Dogs are just as susceptible to the same brain disorders as humans are. One of these is seizures, which can have various causes, including toxicity, heat stroke, head trauma, and more. There are many ways to tell if your dog has had a seizure, but there’s one way, in particular, you should be aware of.
What Are the Signs of a Seizure in Dogs?
There are a lot of different signs to watch for, so you should know them all. Some may be more obvious than others, but if you’re aware of even one symptom, it can help your veterinarian diagnose what’s happening.
Changes in behaviour: this can include a loss of energy, confusion, hiding in a corner or under furniture and more
Changes in senses: dogs might go blind temporarily, their senses may be heightened, and they might become sensitive to light and noise
Convulsions: this is when your dog’s muscles contract quickly into either an arch position or tonic-clonic
Incontinence: your dog may urinate or defecate unexpectedly
Temperament changes: a normally calm and relaxed dog may become aggressive, a skittish dog might seem more curious, etc.
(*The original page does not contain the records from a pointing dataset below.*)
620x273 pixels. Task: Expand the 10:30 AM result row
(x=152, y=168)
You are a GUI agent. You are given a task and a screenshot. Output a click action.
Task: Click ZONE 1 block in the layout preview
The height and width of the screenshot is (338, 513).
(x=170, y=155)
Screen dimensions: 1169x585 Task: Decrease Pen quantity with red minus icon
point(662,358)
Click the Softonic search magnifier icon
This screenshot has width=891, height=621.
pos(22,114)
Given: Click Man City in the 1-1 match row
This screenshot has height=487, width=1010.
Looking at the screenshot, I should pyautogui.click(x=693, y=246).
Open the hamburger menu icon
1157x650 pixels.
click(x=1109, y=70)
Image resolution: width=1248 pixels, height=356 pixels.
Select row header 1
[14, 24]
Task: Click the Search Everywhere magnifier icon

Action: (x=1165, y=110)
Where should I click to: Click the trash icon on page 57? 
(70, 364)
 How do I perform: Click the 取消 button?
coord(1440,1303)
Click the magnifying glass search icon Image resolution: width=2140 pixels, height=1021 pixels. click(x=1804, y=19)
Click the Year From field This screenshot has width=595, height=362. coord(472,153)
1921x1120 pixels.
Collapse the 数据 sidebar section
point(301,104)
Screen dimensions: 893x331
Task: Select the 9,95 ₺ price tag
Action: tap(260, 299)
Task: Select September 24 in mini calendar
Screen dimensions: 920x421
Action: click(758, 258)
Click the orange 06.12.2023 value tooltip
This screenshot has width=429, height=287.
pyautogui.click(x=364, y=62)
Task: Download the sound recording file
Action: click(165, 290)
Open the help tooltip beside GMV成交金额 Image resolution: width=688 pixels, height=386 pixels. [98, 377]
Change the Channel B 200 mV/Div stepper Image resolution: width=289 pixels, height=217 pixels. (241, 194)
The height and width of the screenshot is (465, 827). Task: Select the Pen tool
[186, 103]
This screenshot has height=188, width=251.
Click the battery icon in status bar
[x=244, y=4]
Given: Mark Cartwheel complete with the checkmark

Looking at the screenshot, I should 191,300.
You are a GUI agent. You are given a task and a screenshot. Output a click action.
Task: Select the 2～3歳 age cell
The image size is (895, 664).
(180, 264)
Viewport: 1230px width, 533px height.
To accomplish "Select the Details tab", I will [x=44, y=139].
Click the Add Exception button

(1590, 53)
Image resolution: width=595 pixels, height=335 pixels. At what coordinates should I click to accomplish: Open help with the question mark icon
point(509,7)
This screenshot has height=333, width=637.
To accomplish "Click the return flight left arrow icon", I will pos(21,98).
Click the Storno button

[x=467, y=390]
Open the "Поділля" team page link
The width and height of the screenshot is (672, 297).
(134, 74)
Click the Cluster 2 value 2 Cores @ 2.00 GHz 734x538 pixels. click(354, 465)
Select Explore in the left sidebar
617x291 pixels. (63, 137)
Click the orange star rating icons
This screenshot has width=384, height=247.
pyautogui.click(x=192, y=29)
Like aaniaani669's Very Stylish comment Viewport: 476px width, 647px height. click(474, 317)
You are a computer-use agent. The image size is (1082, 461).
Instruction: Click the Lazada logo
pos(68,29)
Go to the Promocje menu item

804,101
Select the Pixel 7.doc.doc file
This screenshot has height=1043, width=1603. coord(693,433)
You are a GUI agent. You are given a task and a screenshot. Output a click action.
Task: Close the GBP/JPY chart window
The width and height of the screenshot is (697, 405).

Trouble walking: this is usually just temporary as your dog tries to regain its footing after the seizure
Loss of consciousness: this is known as a tonic-clonic seizure and usually includes involuntary convulsions and sometimes even foaming at the mouth
How Can You Tell if Your Dog’s Seizures Are Mild or Serious?
If your dog experiences more than one seizure, it’s essential to tell the difference between them. A dog with mild seizures usually recovers within a few minutes, while a serious one can go on longer and include more visible symptoms.
- Your dog might shake or shiver for a minute or two, but there aren’t any other obvious signs of distress.
- Your dog might try to get away from whoever is touching it by snapping, growling or barking.
- They are usually over quickly, usually within 30 seconds to a couple of minutes.
- The usual signs of stress and anxiety, such as panting, pacing, hiding under furniture or even whining, are present.
- This seizure may start off mild but quickly feature apparent signs of distress, such as involuntary body movements or even loss of consciousness.
- During a severe seizure, it is unlikely that your dog will react well to being touched.
- Your dog will be out for longer (usually around five minutes or more)
- The signs of stress are either much more or much less pronounced; for instance, your dog might be very still or lose consciousness entirely. This is usually when you’ll see biting and foaming at the mouth.
What Can You Do to Help?
You can do several things to help your dog if you know it will have a seizure.
- Keep people and pets away from your dog as much as possible, especially after the seizure.
- Avoid touching or stroking your dog unless it exhibits signs of anxiety or distress.
- Try to keep your dog as calm as possible by speaking in a soothing voice and avoiding sudden movements.
- Stay with your dog until it has recovered completely; this can take some time or even several hours, so don’t leave it unattended.
- Help your dog get somewhere comfortable to recover, such as a bed or warm blanket.
This might not happen often, but you can be much more prepared when you know your dog is going through it. Retake a look at the article to refresh your memory. If you have any questions or concerns, talk to your veterinarian today.
What is going on inside my pet’s brain during a seizure?
The exact cause of seizures is still unclear. Still, some scientists believe it is due to abnormalities in the brain’s electrochemical activities. The cells use ions, an electrically charged atom or molecule, to transmit electrical signals when all goes well.
They move them across biological membranes via specialized structures called “acellular gaps.” However, some animals are more prone to seizures because they don’t produce enough neurotransmitter chemicals that help brain cells communicate with each other.
This usually means that your dog may be hungry for 10 minutes after a seizure. Suppose it consumes dry products or healthy cooked food right away or has trouble walking until it shakes off his seizure’s effects. Sometimes these symptoms last longer, though, so be careful when handling him afterward.
If he exhibits any of these behaviours, seek veterinary help. If your dog is on medication, be sure to give it to him as directed and carry out any other procedures required, such as bathing or cleaning his ears.
Dogs can experience seizures for many different reasons. The most common cause is when the brain cells don’t communicate correctly (also known as an epileptic seizure). This article details how to recognize a mild or severe dog seizure, what you can do during and after, and some important considerations if your pet has medication they need to take.